-- Records supplied start --

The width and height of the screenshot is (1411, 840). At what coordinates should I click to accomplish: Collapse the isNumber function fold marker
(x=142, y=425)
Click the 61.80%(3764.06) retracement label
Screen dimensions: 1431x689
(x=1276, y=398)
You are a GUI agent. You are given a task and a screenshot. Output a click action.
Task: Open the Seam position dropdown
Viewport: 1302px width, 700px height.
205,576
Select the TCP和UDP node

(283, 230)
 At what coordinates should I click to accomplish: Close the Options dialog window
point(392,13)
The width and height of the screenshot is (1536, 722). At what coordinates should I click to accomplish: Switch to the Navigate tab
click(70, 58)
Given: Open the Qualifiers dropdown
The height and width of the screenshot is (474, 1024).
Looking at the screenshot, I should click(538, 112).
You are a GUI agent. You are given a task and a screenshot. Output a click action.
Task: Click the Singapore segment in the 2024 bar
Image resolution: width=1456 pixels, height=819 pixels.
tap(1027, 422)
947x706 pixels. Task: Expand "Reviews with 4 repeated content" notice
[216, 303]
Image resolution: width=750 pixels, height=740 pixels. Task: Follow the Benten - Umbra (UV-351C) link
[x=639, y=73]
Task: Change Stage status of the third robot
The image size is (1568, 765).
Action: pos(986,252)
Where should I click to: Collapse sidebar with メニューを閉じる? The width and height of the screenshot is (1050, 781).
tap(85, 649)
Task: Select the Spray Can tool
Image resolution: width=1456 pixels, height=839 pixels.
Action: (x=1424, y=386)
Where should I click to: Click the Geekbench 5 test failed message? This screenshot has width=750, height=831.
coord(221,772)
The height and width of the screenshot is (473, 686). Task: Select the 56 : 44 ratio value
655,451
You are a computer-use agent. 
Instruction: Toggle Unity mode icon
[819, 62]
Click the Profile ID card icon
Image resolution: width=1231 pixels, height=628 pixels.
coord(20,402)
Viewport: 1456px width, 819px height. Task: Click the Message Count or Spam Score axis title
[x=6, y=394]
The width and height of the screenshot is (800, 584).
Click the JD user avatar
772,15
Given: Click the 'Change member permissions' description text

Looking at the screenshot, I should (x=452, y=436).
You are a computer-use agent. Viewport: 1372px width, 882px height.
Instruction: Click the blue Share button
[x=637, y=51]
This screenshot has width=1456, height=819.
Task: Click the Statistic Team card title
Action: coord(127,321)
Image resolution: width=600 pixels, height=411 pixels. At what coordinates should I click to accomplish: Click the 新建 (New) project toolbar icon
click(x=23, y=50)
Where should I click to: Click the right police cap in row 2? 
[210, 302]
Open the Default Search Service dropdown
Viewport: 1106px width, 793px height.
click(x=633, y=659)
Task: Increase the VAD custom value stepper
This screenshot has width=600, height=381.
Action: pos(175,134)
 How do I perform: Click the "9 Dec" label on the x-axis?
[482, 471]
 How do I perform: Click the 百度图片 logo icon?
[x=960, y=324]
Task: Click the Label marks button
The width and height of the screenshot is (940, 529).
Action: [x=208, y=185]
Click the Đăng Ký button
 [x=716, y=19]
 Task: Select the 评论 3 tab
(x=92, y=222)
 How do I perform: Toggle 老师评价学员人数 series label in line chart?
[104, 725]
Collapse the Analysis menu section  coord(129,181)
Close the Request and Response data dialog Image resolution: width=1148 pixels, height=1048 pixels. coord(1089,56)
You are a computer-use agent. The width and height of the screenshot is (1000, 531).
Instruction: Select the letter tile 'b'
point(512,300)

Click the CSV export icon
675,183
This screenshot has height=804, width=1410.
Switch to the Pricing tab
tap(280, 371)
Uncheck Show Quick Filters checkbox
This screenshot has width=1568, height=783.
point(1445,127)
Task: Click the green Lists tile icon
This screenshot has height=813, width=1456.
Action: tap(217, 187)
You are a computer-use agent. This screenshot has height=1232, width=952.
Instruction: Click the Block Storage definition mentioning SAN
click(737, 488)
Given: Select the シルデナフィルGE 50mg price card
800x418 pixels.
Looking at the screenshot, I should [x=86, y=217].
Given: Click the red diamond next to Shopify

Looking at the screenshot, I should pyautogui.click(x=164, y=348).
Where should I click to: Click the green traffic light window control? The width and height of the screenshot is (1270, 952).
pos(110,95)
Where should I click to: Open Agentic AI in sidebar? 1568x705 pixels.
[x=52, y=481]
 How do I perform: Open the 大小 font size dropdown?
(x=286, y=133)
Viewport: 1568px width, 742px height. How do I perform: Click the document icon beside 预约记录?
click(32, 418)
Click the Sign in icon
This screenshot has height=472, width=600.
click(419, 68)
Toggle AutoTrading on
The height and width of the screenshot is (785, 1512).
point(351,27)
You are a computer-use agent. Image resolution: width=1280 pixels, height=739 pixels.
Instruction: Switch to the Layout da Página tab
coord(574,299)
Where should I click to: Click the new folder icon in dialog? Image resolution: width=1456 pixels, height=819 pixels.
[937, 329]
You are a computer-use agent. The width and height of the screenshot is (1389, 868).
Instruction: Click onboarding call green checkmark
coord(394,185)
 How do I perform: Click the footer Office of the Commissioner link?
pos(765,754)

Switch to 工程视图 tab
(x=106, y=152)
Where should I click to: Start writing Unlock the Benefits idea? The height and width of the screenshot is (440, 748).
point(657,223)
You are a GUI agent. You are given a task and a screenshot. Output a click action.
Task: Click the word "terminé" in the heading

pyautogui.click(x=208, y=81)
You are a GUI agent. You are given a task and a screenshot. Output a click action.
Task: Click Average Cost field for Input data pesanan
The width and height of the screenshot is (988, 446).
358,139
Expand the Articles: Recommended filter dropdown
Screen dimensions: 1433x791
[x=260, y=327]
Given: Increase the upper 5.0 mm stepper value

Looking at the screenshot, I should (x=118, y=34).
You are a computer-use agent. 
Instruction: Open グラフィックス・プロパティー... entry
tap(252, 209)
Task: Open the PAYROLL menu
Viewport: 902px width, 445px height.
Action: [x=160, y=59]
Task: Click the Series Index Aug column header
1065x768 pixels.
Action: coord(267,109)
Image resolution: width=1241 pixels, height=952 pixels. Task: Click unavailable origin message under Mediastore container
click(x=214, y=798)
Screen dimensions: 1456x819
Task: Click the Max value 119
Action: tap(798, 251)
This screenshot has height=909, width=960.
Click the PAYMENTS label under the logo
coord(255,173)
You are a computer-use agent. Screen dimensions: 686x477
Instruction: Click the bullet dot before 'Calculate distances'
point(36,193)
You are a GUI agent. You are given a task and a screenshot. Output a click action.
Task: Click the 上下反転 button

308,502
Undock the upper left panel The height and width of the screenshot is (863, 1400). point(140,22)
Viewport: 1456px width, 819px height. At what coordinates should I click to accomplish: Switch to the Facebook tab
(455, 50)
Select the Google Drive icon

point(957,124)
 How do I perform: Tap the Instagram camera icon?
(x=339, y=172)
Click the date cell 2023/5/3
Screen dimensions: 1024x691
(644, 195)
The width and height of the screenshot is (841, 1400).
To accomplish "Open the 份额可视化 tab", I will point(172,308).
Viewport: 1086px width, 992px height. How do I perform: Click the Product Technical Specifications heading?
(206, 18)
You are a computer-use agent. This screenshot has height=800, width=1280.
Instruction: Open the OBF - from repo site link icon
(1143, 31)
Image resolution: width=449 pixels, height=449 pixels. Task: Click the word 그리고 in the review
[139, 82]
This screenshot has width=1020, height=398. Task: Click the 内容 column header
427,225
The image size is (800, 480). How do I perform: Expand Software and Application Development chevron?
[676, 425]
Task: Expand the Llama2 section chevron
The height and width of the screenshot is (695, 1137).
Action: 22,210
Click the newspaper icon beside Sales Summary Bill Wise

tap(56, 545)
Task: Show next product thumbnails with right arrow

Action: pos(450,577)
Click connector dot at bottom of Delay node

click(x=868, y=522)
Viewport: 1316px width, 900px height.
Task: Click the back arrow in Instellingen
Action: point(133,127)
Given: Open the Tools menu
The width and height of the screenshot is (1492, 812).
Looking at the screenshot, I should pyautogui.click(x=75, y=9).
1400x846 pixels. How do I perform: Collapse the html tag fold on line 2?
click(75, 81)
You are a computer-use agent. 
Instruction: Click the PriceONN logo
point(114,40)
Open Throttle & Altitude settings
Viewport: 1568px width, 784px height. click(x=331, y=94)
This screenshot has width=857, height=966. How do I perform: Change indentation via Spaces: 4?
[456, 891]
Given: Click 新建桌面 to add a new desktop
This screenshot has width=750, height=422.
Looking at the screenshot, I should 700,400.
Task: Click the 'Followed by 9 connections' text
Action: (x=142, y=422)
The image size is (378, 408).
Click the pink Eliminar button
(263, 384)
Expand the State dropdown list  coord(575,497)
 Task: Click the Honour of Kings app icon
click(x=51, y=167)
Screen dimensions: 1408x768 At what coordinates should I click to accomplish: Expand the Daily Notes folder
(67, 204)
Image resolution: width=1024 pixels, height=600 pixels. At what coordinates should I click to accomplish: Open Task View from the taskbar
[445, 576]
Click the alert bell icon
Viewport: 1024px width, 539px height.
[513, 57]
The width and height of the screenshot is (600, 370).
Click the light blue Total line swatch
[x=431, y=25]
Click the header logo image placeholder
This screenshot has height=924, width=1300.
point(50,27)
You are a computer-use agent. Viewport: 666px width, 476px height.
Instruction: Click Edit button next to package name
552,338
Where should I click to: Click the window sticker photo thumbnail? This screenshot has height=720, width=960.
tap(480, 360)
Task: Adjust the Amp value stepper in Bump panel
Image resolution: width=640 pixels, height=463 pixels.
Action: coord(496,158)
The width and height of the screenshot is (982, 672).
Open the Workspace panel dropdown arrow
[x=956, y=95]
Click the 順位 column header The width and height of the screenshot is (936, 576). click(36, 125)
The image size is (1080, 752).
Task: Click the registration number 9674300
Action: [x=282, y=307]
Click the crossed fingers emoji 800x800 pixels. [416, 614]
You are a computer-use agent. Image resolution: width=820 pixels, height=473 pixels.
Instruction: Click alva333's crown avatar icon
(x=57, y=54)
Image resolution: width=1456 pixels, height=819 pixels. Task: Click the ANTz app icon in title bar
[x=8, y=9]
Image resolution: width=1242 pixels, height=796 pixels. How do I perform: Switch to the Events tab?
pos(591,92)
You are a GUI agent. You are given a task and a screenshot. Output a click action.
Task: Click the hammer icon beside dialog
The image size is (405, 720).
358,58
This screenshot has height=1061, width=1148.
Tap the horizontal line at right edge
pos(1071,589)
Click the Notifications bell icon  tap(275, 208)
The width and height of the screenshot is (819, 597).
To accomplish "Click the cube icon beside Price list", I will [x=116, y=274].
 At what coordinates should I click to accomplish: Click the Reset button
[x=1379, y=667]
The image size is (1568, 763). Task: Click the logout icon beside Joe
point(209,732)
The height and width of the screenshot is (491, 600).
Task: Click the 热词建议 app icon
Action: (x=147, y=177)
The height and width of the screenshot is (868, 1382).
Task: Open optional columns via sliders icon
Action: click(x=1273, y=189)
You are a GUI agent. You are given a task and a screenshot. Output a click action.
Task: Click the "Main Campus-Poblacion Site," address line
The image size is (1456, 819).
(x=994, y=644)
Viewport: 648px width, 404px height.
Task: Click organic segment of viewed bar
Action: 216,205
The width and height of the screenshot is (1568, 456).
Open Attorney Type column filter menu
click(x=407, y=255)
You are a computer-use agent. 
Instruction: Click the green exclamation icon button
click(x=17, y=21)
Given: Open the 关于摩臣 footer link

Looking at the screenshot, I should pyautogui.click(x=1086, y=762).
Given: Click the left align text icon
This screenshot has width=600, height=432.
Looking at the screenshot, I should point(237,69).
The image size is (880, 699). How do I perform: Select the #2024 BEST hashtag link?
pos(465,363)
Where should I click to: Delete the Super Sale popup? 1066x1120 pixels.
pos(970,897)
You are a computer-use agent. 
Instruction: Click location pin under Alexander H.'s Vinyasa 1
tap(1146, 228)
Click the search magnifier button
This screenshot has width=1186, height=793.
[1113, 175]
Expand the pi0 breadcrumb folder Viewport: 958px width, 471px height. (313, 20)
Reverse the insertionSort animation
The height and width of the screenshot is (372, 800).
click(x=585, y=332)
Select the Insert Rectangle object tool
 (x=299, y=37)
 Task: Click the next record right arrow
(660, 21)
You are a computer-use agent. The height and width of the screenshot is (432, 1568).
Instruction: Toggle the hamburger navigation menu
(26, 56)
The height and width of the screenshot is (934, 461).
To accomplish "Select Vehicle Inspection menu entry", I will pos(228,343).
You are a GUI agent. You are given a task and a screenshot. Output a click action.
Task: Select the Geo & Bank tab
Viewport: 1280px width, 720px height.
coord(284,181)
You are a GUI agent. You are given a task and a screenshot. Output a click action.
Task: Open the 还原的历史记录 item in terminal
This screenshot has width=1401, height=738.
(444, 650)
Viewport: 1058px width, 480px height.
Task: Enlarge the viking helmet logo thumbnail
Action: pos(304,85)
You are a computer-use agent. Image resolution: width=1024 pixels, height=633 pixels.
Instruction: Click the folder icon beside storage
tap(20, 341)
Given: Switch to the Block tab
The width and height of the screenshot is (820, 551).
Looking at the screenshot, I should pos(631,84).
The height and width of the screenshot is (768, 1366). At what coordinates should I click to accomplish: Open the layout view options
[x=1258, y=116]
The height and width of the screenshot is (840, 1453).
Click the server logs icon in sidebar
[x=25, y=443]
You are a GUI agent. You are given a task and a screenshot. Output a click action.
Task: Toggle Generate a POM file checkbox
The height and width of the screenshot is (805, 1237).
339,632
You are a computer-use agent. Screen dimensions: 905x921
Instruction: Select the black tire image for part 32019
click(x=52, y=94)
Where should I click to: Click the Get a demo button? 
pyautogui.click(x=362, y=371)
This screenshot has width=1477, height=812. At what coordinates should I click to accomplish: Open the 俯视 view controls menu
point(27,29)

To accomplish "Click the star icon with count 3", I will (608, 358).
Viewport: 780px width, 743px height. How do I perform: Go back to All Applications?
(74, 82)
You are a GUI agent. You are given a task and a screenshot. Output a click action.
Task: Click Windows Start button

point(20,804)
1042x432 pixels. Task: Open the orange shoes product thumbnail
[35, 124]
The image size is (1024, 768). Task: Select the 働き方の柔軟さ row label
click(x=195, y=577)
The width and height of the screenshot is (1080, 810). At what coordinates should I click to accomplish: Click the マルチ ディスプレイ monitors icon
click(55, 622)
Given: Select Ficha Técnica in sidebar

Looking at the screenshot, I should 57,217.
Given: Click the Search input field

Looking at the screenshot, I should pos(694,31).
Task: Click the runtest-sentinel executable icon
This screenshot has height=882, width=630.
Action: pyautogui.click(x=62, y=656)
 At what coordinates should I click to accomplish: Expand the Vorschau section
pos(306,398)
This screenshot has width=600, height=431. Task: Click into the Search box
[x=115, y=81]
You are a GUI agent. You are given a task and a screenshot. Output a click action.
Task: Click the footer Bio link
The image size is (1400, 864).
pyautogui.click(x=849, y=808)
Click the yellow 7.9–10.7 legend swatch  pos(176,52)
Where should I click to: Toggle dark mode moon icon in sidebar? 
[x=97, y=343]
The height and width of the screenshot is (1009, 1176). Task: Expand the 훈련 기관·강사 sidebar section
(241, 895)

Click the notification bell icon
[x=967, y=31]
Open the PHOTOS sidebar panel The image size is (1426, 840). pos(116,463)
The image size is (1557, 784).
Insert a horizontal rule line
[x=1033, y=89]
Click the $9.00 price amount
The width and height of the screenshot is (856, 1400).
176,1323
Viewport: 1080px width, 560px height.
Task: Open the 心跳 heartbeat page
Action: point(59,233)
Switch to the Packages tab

-- Records supplied end --

What is expected: Duplicate the rows verbatim, from the first line up to and including the line that contains "point(392,13)".

Full response:
The width and height of the screenshot is (1411, 840). At what coordinates should I click to accomplish: Collapse the isNumber function fold marker
(x=142, y=425)
Click the 61.80%(3764.06) retracement label
Screen dimensions: 1431x689
(x=1276, y=398)
You are a GUI agent. You are given a task and a screenshot. Output a click action.
Task: Open the Seam position dropdown
Viewport: 1302px width, 700px height.
205,576
Select the TCP和UDP node

(283, 230)
 At what coordinates should I click to accomplish: Close the Options dialog window
point(392,13)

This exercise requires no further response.